Diane Magas, Barber's lawyer, described Radcliffe's use of the term "occupation" as "inflammatory" and "inaccurate" while noting the term's use in a military context.
The prosecution played an 11-minute video montage in the Ottawa Courthouse – mostly composed of footage of the Freedom Convoy captured by Ottawa police officers' body cams and aerial surveillance drones – as a foundation for crimes allegedly directed by Barber and Lich. The video montage was composed by Const. Craig Barlow of the Ottawa Police Service.
Barlow said he was directed by the Crown to monitor hundreds of hours of video and select moments displaying "the horns," "the takedowns," and "the overhead [video]" displaying traffic congestion on certain downtown streets during the Freedom Convoy protest.
When cross-examined by Barber's and Lich's lawyers, Barlow acknowledged that his video montage – prepared in accordance with the prosecution's requests – did not include video of Freedom Convoy demonstrators hugging one another, playing hockey on Wellington Street adjacent to Parliament Hill, or children playing on bouncy castles.
When questioned by Radcliffe, however, Barlow described his video montage as an accurate reflection of the happenings and atmosphere of the Freedom Convoy. The video compilation was "'very representative of what was taking place during the convoy in Ottawa," he stated.
Lawrence Greenspon, Lich's defense counsel, rhetorically asked Barlow if the video montage captured "the worst" excesses of the protest, framing the compilation as insubstantial.
Barlow's video montage was mostly made up of police officers' body cam footage recording demonstrators chanting "Freedom!" and "Love over fear!", standoffs between groups of law enforcement and protesters, and large trucks honking their horns.

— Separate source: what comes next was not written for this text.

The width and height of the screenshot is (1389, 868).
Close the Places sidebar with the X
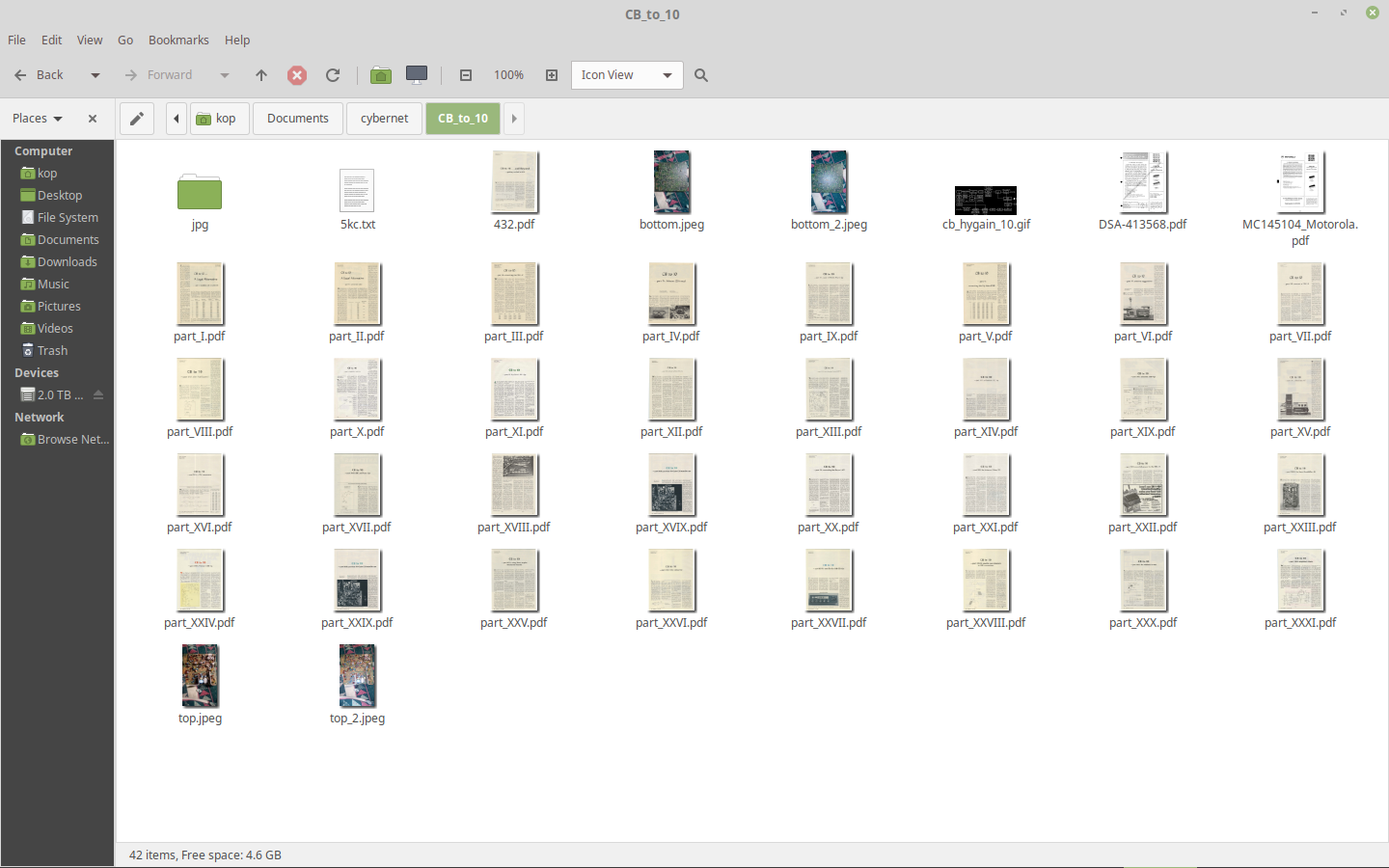92,118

At one point during the defense's cross-examination of Barlow regarding the video montage and additional isolated clips from a longer 90-minute video recorded by a police officer on the final day of the Freedom Convoy, Justice Heather Perkins-McVey interjected to highlight that she heard protesters chanting, "Love over fear!" and not just "Hold the line!".
Radcliffe claimed the charges against Barber and Lich are "not about their political views," but about their use of "unlawful" means towards political ends regarding the government's "public health" decrees regarding Covid-19.
About 20 supporters of Barber and Lich attended the proceedings.